The Avalanche were out of the postseason picture on New Year’s Day. In mid-January, they were a full 14 points out of the Central Division lead as they dealt with injury after injury.
They regrouped, went 31-7-4 down the stretch and captured the division crown.
“A lot of people wrote us off in January or February when we were really struggling,” said veteran defenseman Erik Johnson, who is a free agent this offseason. “We came together and found a way to get it done. I hate moral victories. It doesn’t really do anything. It’s nothing, right? But if you’re looking for positives, I feel like this team never quit.”
In the end, though, another early exit for a talented core. They lost in the second round three straight times before breaking through last season and winning the third Stanley Cup title in franchise history.
“We felt like we built so much as a group this year,” said Makar, who drew a one-game suspension in the postseason for a hit on Seattle’s Jared McCann. “Whether it was returning guys or new guys, everybody came in and showed what they could bring and I feel like everybody got stronger as the year went on, in terms of mentality and bringing it to the rink every day. Obviously, with all of the obstacles that we faced, yeah, it just (stinks).”
One big barrier was the loss of Landeskog, their leader. He tried to make his way back from a knee injury but announced just before the playoffs he wasn’t ready. He’s not sure when he will be ready.
Nichushkin’s absence was another blow. He had 17 goals and 30 assists through a banged-up regular season that limited him to 53 games. Colorado signed him to an eight-year, $49 million contract last summer.
In all, Colorado used 43 different players in the regular season, the most since the team moved to Denver before the 1995-96 season.
“Sometimes life throws things at you,” Avalanche coach Jared Bednar said. “You’ve got to just keep grinding and try to overcome them. You’ve got to be resilient. You’ve got to be mentally tough. … You get the taste of winning and you want it every year.
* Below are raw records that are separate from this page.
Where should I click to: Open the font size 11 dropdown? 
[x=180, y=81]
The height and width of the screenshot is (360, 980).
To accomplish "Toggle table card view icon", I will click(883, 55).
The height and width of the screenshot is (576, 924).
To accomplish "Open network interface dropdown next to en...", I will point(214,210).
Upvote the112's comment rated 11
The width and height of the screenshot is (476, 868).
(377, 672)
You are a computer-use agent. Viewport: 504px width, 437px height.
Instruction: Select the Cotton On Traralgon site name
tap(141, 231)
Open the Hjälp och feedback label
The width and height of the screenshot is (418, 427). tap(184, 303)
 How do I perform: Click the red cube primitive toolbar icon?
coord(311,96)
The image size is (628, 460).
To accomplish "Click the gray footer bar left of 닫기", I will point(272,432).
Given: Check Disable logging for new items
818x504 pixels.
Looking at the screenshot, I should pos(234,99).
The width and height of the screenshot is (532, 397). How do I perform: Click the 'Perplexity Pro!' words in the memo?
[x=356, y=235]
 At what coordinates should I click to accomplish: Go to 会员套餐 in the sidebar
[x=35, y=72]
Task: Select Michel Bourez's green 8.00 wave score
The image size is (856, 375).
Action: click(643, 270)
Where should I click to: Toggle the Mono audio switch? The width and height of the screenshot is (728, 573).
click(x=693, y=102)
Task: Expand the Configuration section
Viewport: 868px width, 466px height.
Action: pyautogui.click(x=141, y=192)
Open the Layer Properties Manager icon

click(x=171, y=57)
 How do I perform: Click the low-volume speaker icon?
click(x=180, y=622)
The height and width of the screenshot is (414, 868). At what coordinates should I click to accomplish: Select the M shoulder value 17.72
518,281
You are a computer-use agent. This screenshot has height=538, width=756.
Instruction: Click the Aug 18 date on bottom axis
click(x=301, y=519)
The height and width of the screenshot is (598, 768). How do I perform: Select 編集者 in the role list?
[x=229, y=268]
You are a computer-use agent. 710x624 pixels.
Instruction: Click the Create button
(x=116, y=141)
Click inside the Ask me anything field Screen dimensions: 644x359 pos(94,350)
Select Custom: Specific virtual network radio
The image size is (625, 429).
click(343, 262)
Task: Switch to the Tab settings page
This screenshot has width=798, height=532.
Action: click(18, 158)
But with winning, there’s a lot of things that happen.”
The Avalanche have several players who are slated to be free agents, including forwards J.T. Compher, Lars Eller, Evan Rodrigues, Andrew Cogliano, Darren Helm and Matt Nieto, along with defenseman Jack Johnson. Cogliano missed Game 7 after suffering a fracture in his neck on a hit from Jordan Eberle.
BIG SEASON, PART I
Rantanen finished with 62 goals, becoming the third Avalanche player to eclipse the mark of 60 goals in the season and playoffs combined. He joins Joe Sakic (69 in 1995-96, 67 in 2000-01) and Michel Goulet (66 in 1984-85).
BIG SEASON, PART II
MacKinnon carried his stellar regular season — 42 goals, 69 assists — into the postseason. He finished with three goals and four assists in the playoffs despite heavy attention from the Kraken defense. MacKinnon, Sakic (188) and Peter Forsberg (159) are the only players in team history with 100 career postseason points.